> **Extrait**
★ ★ ★ ★

Hier des centaines de milliers de personnes ont défilé dans les rues de Montréal pour faire de l’urgence climatique la priorité politique d’une génération. Il y avait 500 000 personnes, dit-on, la plus grosse manifestation de l’histoire du Québec, la plus grosse de cette journée de grève mondiale pour le climat.

Cela n’a pas grand-chose à voir avec le cinéma, et pourtant il serait faux de penser que le cinéma ne garde pas déjà en lui des traces de ce tremblement de terre humain qui gronde et grandit. Ce dernier emblématise un profond désir de changement social, politique, environnemental et psychique, changement des mœurs et des idées sous l’égide d’une acceptation qui traverse la vie de toute part : un désir de faire des sacrifices, de viser moins plutôt que plus, un coup de frein dans l’accélérateur capitaliste. Dans une ère d’accessibilité totale, où nos désirs peuvent filer dans toutes les directions à tout moment, le mouvement écologiste prône une réduction censée de nos actions, un dévoiement stratégique de nos possibles, faisant la promotion d’une responsabilité vitale qui passe par une déconstruction des raccourcis conçus par nos modes de vie véloces. Encore une fois, on ne peut pas penser que le cinéma n’y réagisse pas ou ne soit pas déjà atteint des symptômes qui ont précédé cette grande prise de conscience collective.

Quand on écrit du confort de son clavier, on a souvent le « changement de paradigme » facile, mais force est d’admettre qu’on voit défiler l’ancien état des choses à toute vitesse — propulsé par des hordes de vieux chroniqueurs blancs et chefs d’État divers qui font la file pour sermonner Greta Thunberg — et que le nouveau se pointe avec force à l’horizon, marqué par l’écoanxiété, la solastalgie d’un monde qu’on craint avoir déjà perdu.

★ ★ ★ ★

> **Exercice**
Répondez à ces questions sur l'extrait :
1. Combien de personnes auraient défilé dans les rues de Montréal ?
2. De quel désir le « tremblement de terre humain » est-il l'emblème ?
3. Qui fait la file pour sermonner Greta Thunberg ?
Les lignes suivantes n'ont aucun rapport avec l'extrait.

> **Données fournies**
★ ★ ★ ★

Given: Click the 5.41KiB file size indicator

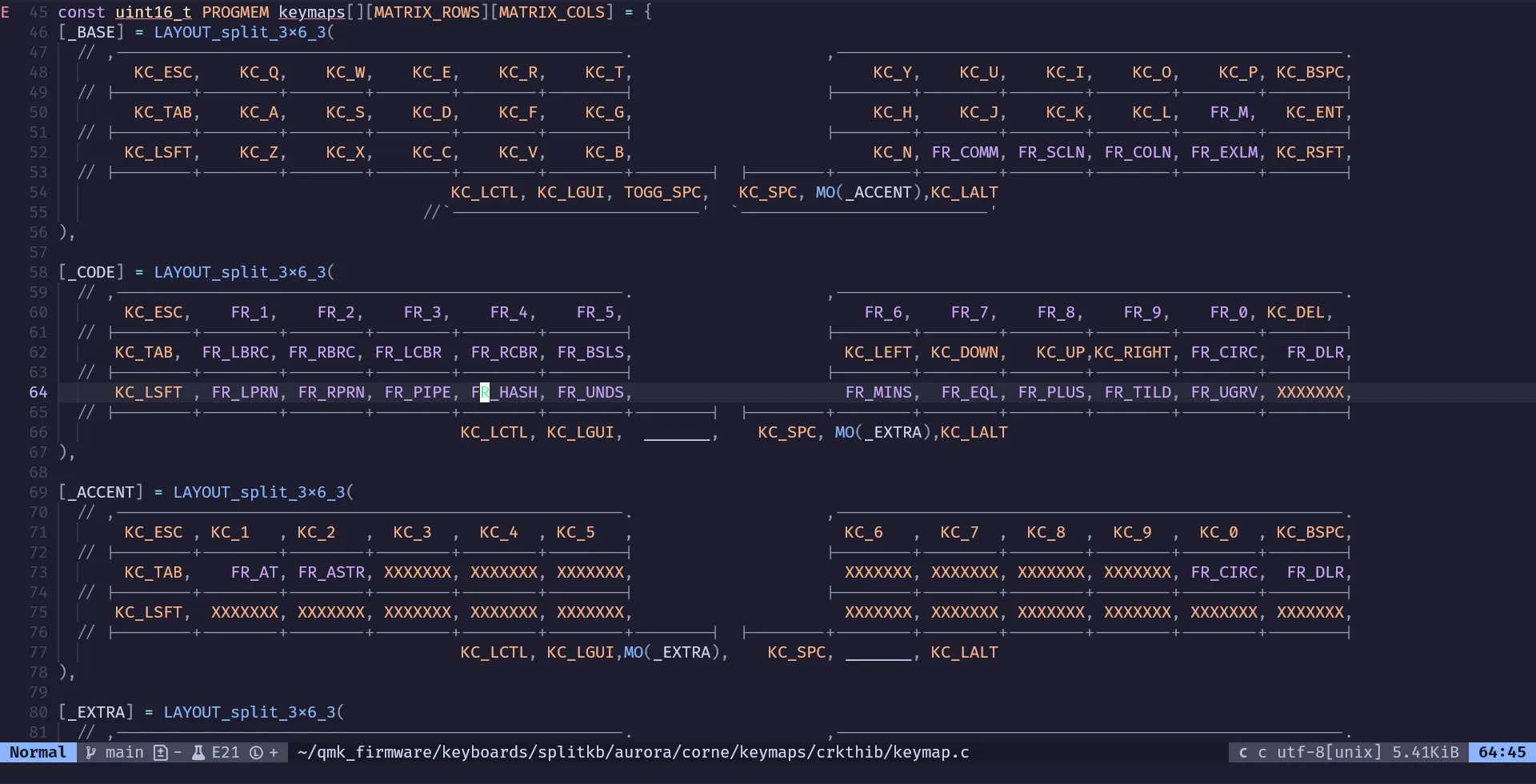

★ ★ ★ ★

> **Réponse**
1. 500 000 personnes.
2. D'un profond désir de changement social, politique, environnemental et psychique.
3. Des hordes de vieux chroniqueurs blancs et chefs d'État divers.